Problem: Submodule security patches not committed

Sometimes you may find a security patch for an extension that has not been committed:

[you@deploy1002 php-1.999.0-wmf.1 (wmf/1.999.0-wmf.1 * u)]$ git status
On branch wmf/1.999.0-wmf.1
Changes not staged for commit:
  (use "git add <file>..." to update what will be committed)
  (use "git checkout -- <file>..." to discard changes in working directory)

        modified:   extensions/InsecurityExtension (new commits)

Submodules changed but not updated:

* extensions/InsecurityExtension fffffff...eeeeeee (1):
  > SECURITY: Make the Insecurity extension secure

no changes added to commit (use "git add" and/or "git commit -a")

This is normal! The reason for this state is that subsequent updates to the submodules require human intervention to fix merge/rebase conflicts.

Problem: undeployed code

If you need to deploy something but you find undeployed changes or local changes that are not security fixes[2], revert all of them and !log your revert, then proceed to your deploy.

If it's uncommitted live-hacks (as in, not even in gerrit), the polite thing is to stash them, so you don't erase someone's work forever.

Background

Roan commented in October 2012:

The problem is that sometimes, people merge things into a deployment branch and then don't deploy them. This is a terrible habit that should be squashed. If you merge something into a wmf branch, you have a responsibility to either deploy it yourself very soon, make sure that someone deploys it very soon, or revert it if you can't make those things happen. The deployment branch should reflect the current state of the cluster, except during those brief moments where something is about to be deployed or in the process of being deployed.

If you are concerned about other commits being pulled in (which should never happen, unless someone has been naughty), then in Step 2 you can run git fetch followed by git log HEAD..@{upstream}. This will list the commits that would be pulled by 'git pull'. In that list, it should be easy to spot commits that aren't yours and identify the person to yell at. If you run git pull and it ends up pulling things you didn't expect, you can use git log to examine what happened, and git reflog (or the output of git pull) to find the hash of the commit you were at before pulling, so you can roll back to it if needed. But if this happens to you, feel free to start yelling at people and/or asking for help.

Problem: file permissions errors

If you encounter permission denied errors (errno 13) on local disk files under /srv/mediawiki-staging when attempting to cut the branch, clean up old branches, running syncs, etc, you can run /usr/local/sbin/fix-staging-perms.

Footnotes

  1. Specifically, Gerrit doesn't allow a second patch with an identical change ID and identical commit message; however, once you change the commit message for the secondary patch, you can have as many secondary patches with that commit message, i.e. so long as the commit message is different from the primary patch, it doesn't matter if the cherry picks for several branches have the same commit message as each other.

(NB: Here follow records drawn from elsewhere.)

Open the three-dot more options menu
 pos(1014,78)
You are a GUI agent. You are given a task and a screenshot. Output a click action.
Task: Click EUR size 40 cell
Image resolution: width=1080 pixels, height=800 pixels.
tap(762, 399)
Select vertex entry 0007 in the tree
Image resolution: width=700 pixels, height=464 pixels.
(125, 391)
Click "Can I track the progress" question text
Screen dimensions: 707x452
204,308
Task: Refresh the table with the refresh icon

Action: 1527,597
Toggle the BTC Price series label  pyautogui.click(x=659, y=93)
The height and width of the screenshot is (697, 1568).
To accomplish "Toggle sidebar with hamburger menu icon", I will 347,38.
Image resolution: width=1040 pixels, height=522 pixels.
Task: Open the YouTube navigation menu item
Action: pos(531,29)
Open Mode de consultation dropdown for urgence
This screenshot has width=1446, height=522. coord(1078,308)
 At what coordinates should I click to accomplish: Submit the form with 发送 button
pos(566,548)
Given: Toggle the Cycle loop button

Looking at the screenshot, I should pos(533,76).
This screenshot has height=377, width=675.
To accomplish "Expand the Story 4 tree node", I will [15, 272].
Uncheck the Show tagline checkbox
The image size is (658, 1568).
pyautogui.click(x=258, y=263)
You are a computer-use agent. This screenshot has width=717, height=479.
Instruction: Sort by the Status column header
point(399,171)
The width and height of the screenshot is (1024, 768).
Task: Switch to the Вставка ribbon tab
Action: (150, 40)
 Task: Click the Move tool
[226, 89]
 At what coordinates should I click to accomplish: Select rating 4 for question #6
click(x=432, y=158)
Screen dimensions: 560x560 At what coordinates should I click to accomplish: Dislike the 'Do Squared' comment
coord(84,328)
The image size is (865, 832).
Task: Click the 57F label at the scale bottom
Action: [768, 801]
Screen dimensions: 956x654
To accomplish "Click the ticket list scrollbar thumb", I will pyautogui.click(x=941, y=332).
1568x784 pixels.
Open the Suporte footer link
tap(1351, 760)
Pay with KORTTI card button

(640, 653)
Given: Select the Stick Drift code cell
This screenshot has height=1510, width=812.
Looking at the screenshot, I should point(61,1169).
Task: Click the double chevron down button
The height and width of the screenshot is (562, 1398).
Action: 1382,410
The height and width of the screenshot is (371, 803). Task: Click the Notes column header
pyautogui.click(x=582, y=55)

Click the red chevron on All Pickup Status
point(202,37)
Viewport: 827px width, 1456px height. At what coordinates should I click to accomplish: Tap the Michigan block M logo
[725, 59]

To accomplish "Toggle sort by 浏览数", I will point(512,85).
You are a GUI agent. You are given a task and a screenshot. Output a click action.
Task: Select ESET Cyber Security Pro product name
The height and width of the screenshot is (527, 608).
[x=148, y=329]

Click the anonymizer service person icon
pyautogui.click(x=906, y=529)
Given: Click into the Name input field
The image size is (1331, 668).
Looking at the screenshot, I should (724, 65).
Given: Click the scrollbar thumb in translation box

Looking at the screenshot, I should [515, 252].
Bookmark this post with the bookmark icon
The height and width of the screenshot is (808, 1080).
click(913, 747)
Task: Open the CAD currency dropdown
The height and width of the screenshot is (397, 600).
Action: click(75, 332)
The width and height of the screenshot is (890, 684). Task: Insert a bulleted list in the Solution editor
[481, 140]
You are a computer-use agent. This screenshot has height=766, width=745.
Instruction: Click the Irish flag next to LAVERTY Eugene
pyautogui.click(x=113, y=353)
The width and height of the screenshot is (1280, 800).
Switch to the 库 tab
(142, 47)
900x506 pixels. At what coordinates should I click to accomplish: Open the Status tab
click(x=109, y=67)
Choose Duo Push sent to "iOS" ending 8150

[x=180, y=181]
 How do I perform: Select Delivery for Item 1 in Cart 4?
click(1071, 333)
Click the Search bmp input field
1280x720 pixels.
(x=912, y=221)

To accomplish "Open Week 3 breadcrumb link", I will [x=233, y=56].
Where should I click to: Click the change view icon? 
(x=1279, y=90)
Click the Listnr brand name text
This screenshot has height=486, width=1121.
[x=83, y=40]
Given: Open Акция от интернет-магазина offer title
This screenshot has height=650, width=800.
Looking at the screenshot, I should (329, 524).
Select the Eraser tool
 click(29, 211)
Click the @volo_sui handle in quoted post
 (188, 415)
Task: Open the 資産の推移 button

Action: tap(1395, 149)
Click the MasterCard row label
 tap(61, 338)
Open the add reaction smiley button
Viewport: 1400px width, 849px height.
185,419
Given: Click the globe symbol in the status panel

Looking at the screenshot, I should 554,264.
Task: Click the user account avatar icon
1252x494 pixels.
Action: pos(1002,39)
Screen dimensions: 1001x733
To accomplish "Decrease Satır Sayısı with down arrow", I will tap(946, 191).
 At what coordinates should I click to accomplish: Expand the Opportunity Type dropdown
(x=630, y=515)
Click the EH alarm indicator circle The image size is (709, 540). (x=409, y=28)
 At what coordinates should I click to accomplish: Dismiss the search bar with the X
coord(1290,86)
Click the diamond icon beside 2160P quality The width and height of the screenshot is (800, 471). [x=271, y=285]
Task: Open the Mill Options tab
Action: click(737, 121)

In the example provided here, the two cherry picks (for REL1_36 and REL1_37 branches) have commit messages that are identical to each other, but different from the original commit and Gerrit accepts this.
    Also note that you can circumvent this by changing the commit message in any other way, including by removing the change ID so that a new one is assigned by Gerrit; however, this will break the link between multiple related commits on Gerrit, so it is best to use the "standard" commit message addendum of (cherry picked from ...) and preserve the original change ID.
  2. How do I know they are not security fixes vs uncommited live-hacks, etc.? The git commit message will begin "SECURITY" for security fixes.